Ambiguous words make it dangerously easy for people to have different interpretations of what they just saw or heard. Replacing these words with concrete language, or “tangible qualities or characteristics, things we know through our senses,” provides greater consistency of interpretation.1 Consider some examples of ambiguous versus concrete verbiage.

2. Utilize imagery to clarify text.

Digital ads, images, schematics, or animatronics add great value to communications. For example, some medications come in a self-injectable format. Patients might be instructed to “grasp or pinch a sizable area of the skin at the injection site.” What defines “sizable?” One person might think of it as an inch of skin, while a second might imagine it as four inches. Including a visual of the self-injection process eliminates the need for interpretation of “sizable,” a rather ambiguous concept itself.
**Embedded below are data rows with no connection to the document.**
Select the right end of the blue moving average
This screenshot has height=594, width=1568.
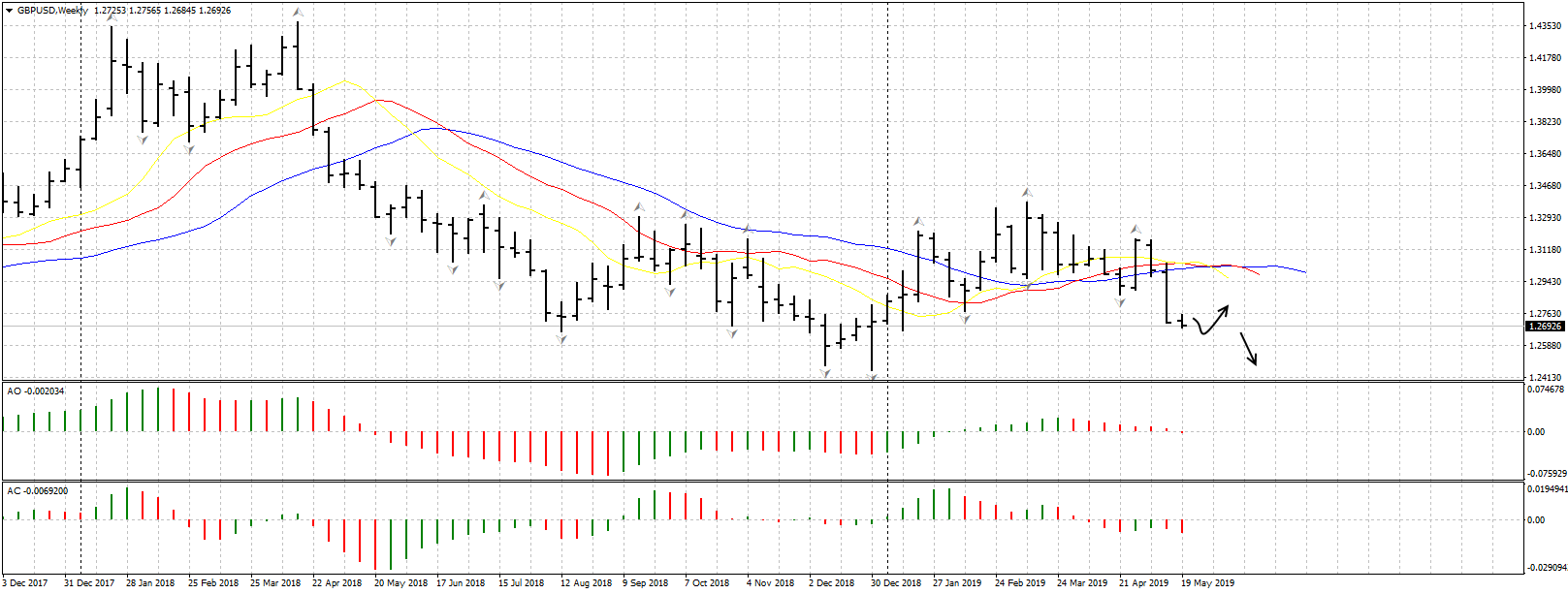pos(1304,272)
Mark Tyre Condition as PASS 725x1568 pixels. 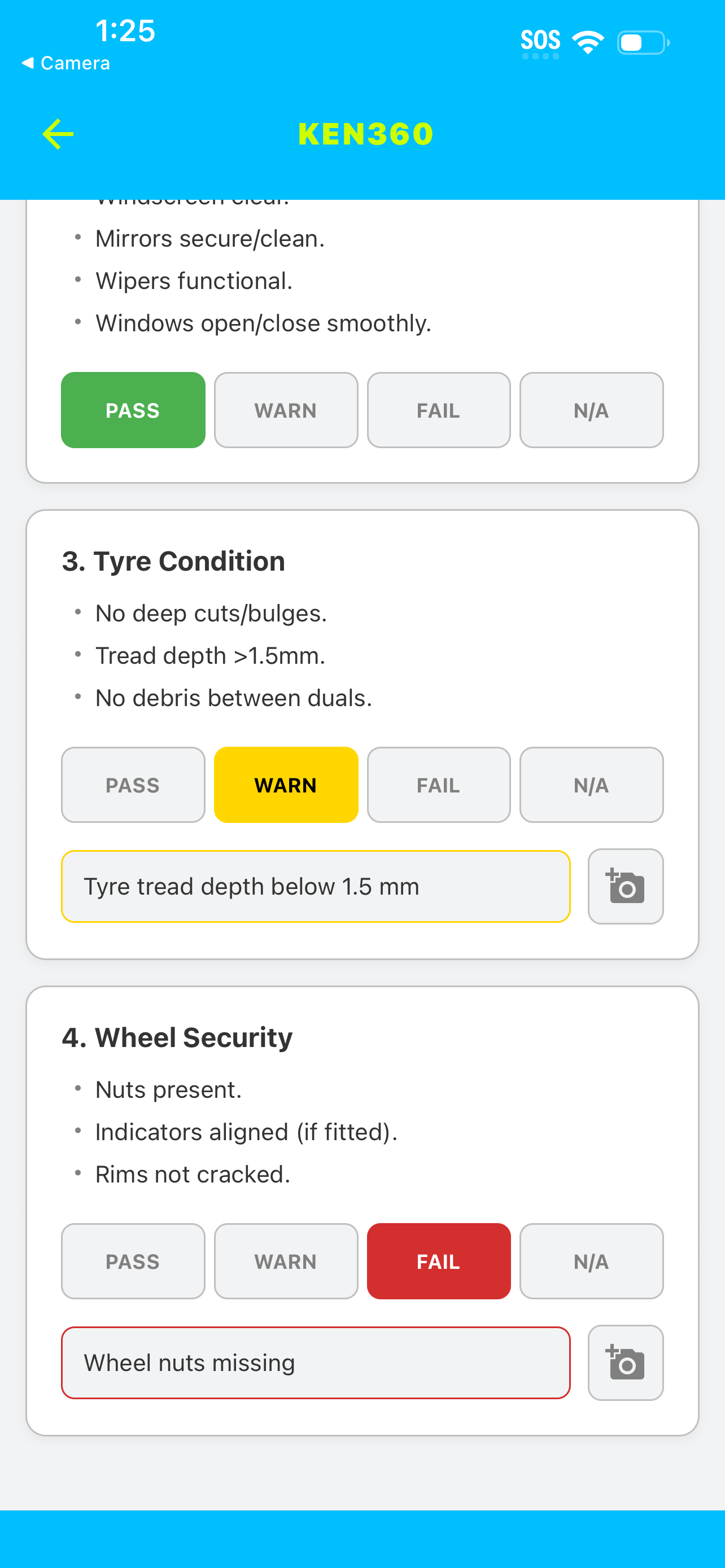[x=133, y=785]
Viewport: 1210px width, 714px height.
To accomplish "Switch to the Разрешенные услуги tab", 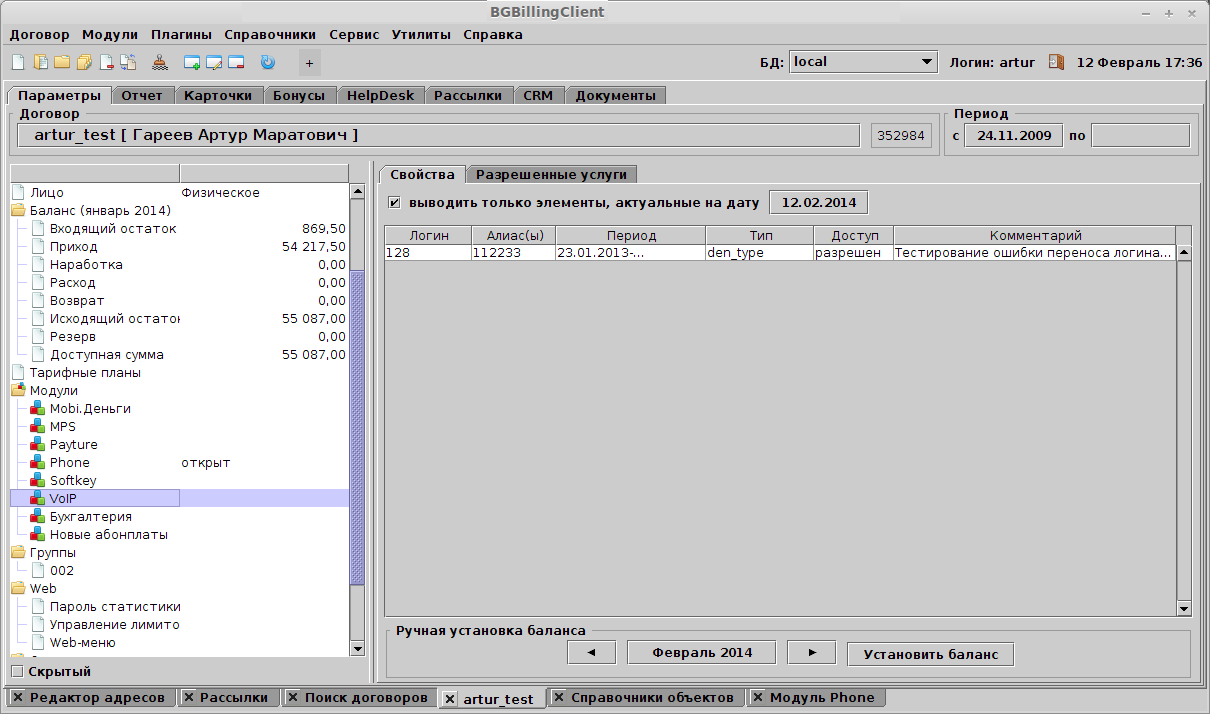I will pos(551,174).
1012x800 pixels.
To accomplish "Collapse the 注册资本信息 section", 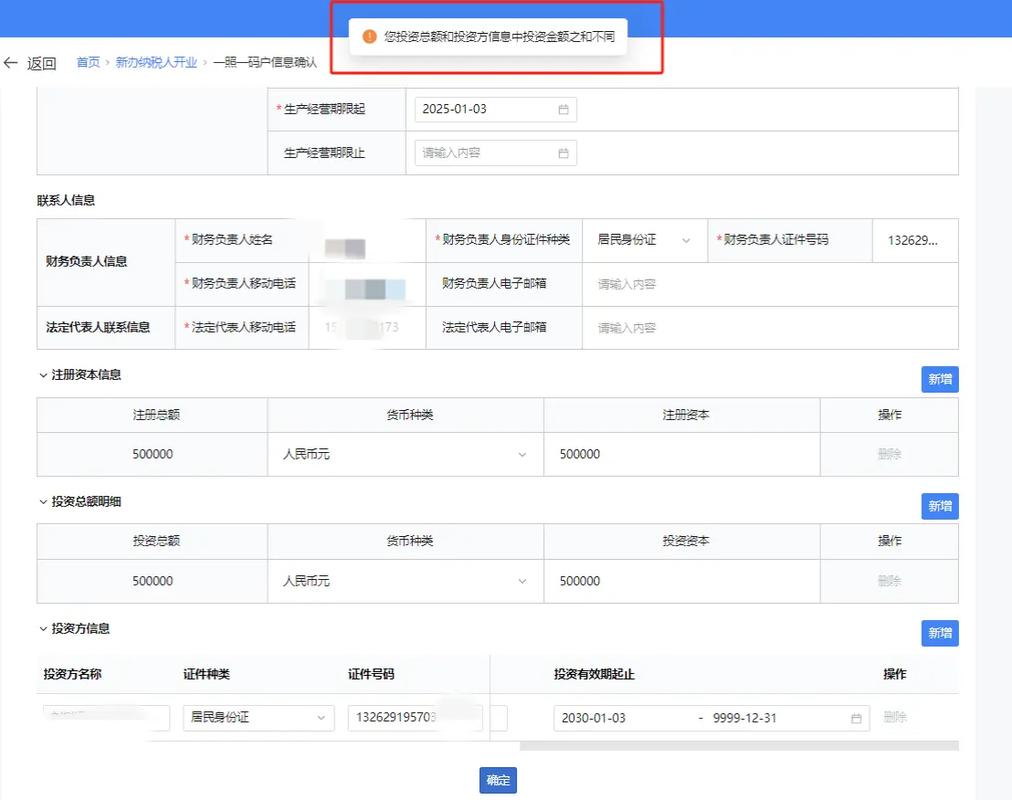I will (x=41, y=377).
Another use of imagery might involve the application of a topical cream or ointment. A well-known brand of a moisturizing agent tells users to “apply as needed” and “apply ointment liberally.” Imagery can provide examples of what might define “as needed” (eg, dry, flaking skin or an open sore) and “apply ointment liberally” (eg, showing ointment on a finger, or comparing a dollop to a coin for context).

3. Pretest your materials

Pretesting materials provides the best safeguard against releasing ambiguous questions, copy, or instructions to the audience of interest. When possible, pretesting should include an array of people with different demographic and psychographic characteristics. Examples might include age, gender, health literacy, and history of conditions.
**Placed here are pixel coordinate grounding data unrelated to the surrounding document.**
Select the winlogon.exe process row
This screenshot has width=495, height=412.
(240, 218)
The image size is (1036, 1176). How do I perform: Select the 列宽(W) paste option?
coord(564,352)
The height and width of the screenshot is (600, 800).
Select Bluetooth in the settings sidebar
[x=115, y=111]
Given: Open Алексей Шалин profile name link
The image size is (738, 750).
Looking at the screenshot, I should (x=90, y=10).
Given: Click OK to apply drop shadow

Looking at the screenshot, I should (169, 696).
When conducting market research, a specific pretesting technique called cognitive interviewing (or cognitive testing) provides excellent insights into how subjects interpret questions and statements. The testing of questionnaires focuses on “cognitive processes that respondents use to answer survey questions.” In this scenario, an interviewer probes a respondent on what specific words and phrases mean to them. Ultimately, the process evaluates whether a respondent can formulate an answer and match it to at least one option associated with a survey question.2

Cognitive testing lets us assess ambiguity by having a respondent verbalize their interpretation of words. For example, imagine the question: “How many times have you spoken with your lawyer over the past year?” In the process of cognitive testing, one might discover that a respondent has multiple lawyers for different purposes. Further, the respondent might interpret “spoken” to mean only live conversation and omit text messaging or email. Also, a respondent might speak to a lawyer on professional and personal terms, not knowing which to reflect in an answer. Having the respondent walk through their cognitive interpretation of the question informs the researcher of a suspected ambiguity.
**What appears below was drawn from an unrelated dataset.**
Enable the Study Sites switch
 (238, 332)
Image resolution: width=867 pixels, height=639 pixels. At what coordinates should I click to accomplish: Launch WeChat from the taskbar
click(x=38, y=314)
Ambiguous language regularly arises in everyday vernacular, lulling us into a dynamic that is dangerous for healthcare communications because they are vital to our well-being. This is no trivial matter. We must strip healthcare communications of ambiguity and replace it with precise language, so the target audience all see and hear the same thing—a healthy practice if ever there was one.

References:

  1. Concrete and Specific Language - Idaho State University. Accessed September 13, 2022.
  2. Willis, Gordon B. Cognitive Interviewing, A “How To” Guide. Presented at the American Statistical Association, 1999.